NUMA, Linux, and PostgreSQL before libnuma Support

PostgreSQL and NUMA, part 2 of 4

This series covers the specifics of running PostgreSQL on large systems with many processors. My experience is that people often spend months learning the basics when confronted with the problem. This series tries to dispel these difficulties by providing a clear background into the topics in question. The hope is that future generations of database engineers and administrators don’t have to spend months figuring things out through trial and error.

This article builds on the previous entry, “An Introduction to NUMA” and assumes a general working knowledge of NUMA not only in definition but in hardware and software implementation as well.

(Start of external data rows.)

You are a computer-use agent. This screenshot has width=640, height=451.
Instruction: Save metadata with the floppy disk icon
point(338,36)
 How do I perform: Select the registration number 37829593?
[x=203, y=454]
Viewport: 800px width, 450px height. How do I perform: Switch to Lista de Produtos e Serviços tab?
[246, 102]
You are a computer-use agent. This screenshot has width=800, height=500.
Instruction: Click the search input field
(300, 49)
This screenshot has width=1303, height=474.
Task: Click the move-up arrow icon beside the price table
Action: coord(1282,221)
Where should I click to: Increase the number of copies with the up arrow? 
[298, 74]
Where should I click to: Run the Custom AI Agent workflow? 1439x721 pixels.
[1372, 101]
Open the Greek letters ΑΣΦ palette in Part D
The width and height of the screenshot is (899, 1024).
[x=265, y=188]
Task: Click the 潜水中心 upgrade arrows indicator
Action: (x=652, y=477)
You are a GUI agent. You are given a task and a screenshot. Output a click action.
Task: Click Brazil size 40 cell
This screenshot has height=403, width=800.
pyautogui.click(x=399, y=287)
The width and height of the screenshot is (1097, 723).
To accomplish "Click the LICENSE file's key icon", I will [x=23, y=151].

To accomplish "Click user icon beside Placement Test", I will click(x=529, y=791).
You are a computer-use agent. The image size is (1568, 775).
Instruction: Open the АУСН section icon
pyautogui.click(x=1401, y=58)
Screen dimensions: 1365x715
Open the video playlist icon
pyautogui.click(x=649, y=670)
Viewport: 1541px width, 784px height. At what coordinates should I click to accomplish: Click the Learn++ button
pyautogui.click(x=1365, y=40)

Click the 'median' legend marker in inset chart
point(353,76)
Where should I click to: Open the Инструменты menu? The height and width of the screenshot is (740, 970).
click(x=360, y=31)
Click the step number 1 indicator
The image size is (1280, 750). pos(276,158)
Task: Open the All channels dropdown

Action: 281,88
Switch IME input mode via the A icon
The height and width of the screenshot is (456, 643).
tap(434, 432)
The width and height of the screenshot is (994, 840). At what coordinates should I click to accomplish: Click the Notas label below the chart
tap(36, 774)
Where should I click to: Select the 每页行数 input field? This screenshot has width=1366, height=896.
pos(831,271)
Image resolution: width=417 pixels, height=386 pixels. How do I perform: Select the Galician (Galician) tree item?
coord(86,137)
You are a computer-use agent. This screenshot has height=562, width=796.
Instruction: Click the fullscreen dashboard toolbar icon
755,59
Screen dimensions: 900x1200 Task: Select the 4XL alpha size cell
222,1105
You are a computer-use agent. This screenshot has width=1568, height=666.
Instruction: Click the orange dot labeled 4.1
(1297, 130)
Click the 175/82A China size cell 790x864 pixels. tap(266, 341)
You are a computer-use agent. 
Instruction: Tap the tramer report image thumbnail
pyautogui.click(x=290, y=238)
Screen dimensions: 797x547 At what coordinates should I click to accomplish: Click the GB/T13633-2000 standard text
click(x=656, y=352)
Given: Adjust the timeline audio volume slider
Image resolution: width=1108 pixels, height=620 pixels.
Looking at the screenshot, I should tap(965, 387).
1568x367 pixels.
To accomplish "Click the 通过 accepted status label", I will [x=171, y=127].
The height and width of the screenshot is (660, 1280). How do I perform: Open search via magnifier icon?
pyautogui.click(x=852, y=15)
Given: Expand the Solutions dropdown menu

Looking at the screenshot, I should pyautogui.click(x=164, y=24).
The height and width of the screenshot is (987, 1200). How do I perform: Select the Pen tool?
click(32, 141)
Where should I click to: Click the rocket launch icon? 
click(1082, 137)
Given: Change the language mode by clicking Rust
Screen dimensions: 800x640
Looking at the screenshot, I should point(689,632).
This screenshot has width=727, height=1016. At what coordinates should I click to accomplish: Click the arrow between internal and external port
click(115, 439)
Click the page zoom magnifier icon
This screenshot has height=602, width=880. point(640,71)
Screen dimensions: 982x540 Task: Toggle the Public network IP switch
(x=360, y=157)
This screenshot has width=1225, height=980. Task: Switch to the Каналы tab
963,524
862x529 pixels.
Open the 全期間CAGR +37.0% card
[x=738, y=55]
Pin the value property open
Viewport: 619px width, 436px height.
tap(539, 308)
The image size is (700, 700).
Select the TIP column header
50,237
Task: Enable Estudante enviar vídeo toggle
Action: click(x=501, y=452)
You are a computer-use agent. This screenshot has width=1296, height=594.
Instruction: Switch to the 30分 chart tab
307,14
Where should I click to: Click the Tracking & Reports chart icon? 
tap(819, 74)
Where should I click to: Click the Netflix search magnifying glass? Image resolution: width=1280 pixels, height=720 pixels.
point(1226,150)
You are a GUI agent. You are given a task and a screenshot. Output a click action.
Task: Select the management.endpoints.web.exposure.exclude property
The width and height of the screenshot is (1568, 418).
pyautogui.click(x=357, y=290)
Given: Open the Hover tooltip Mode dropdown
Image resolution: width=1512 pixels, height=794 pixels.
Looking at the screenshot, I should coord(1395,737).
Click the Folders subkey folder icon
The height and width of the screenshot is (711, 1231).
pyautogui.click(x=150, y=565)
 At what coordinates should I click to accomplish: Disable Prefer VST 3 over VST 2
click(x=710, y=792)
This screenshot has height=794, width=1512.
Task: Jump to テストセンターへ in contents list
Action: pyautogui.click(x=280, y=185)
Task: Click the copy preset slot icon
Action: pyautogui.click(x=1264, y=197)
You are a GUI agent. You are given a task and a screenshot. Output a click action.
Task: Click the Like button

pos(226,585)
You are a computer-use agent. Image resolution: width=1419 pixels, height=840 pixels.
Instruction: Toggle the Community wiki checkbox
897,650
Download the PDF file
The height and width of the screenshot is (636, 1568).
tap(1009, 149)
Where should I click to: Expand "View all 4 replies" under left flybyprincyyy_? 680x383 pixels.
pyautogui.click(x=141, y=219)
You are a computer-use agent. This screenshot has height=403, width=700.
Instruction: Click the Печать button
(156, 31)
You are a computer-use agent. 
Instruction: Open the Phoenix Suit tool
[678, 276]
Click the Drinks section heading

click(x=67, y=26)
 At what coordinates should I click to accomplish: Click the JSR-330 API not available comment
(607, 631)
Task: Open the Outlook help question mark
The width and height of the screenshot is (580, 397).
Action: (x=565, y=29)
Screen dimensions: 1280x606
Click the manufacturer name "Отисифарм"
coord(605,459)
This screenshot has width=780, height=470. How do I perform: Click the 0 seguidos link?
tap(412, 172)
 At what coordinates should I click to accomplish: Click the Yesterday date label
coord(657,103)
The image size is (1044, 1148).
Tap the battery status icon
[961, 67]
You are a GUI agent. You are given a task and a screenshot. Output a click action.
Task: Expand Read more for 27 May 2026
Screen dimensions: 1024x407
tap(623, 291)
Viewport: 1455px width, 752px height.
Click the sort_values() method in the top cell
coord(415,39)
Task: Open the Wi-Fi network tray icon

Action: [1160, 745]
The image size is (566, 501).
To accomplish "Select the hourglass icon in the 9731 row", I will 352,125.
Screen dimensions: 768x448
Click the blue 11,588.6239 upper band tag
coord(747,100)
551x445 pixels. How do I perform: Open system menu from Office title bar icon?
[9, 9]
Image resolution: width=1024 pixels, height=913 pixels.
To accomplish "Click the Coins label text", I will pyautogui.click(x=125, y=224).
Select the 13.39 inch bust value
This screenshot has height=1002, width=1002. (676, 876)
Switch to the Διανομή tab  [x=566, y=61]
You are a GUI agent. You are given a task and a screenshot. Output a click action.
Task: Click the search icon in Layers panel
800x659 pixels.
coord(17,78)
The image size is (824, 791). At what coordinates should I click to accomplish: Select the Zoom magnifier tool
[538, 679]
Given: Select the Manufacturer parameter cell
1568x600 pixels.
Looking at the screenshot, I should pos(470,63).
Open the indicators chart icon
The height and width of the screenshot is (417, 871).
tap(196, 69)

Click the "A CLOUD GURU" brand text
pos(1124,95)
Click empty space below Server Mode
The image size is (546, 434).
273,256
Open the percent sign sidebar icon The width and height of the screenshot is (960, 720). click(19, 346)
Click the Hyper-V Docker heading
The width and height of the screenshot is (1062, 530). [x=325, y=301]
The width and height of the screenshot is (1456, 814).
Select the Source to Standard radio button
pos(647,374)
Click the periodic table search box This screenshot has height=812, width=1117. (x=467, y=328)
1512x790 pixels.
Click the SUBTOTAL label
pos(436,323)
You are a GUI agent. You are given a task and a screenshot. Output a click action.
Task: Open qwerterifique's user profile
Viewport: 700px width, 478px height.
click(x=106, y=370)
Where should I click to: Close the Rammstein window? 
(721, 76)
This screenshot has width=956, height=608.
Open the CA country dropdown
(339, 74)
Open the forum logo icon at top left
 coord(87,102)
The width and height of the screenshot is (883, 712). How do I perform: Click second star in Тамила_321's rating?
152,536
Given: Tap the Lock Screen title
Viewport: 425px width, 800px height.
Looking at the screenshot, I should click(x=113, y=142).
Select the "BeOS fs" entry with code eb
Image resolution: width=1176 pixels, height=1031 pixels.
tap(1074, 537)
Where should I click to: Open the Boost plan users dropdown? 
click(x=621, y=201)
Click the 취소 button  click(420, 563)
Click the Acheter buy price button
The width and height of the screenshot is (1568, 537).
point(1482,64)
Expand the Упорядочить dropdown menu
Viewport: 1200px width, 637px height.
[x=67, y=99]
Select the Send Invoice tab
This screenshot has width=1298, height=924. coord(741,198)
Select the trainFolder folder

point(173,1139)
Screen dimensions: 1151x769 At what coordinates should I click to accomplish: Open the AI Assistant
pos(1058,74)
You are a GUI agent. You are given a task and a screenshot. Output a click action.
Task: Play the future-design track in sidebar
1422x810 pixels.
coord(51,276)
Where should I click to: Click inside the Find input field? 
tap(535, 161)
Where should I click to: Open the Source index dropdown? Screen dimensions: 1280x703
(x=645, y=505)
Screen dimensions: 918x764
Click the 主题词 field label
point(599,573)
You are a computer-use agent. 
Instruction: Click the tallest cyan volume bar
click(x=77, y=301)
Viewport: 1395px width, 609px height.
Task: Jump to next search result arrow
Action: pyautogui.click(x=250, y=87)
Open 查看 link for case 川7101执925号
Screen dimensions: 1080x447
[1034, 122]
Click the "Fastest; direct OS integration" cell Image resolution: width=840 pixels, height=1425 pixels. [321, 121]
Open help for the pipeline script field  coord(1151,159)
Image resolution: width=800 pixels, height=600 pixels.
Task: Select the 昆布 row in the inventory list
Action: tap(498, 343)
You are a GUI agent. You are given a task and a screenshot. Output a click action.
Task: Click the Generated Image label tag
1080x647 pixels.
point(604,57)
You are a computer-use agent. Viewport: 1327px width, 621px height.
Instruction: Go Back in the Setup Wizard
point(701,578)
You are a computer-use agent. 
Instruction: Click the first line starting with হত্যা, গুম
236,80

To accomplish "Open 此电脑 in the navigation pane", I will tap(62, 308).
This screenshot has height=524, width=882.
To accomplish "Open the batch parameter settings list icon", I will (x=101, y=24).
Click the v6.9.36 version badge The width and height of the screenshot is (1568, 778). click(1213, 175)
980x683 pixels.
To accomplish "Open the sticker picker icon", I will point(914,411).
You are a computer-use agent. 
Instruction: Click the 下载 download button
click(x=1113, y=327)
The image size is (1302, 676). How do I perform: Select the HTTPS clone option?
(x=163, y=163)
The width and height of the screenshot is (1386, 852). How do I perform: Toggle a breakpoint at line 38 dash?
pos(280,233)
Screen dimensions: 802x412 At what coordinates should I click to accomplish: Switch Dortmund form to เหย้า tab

This entry in this series covers the general interaction of PostgreSQL and Linux on NUMA systems. This topic is complex and so there are cases of simplification. However this distills the general information about running PostgreSQL 17 and below (or Postgres 18 without libnuma support) on NUMA systems, with Linux as a reference point. By the end of this blog entry, you should both be able to run Postgres on a NUMA system and also understand why the libnuma support in PostgreSQL 18 is so important.

A Quick Recap

NUMA represents an effort at creating an architecture that localizes parallel memory access by allocating memory to specific controllers, which serialize access to the memory they control.  Memory controllers can ask other memory controllers for memory, and this is slower than asking for local memory.

The Linux kernel has several strategies available for allocating memory (including the executable memory for new threads and processes), and these can be tuned for specific processes by an administrator using the program numactl, though systemd also supports setting NUMA policies in the unit files. These include membind, interleave, and prefer, with a default of “prefer.”

The Linux kernel can also migrate processes to be closer to the memory they want to access, or migrate memory to processes that are repeatedly accessing it. These migrations can dramatically increase performance. Additionally, when a process is moved, all local allocations for that process are also moved so as to ensure maximum memory bandwidth.

PostgreSQL, NUMA, Linux, and Huge Pages

Linux’s default memory page size on most architectures is 4 KB. This means that these pages can be paged to disk in these sizes, and can be migrated to other NUMA nodes individually on this size. Internally each page (huge or normal) has an entry in a buffer called the Translation Lookaside Buffer, which does logical to physical address mapping for memory allocations.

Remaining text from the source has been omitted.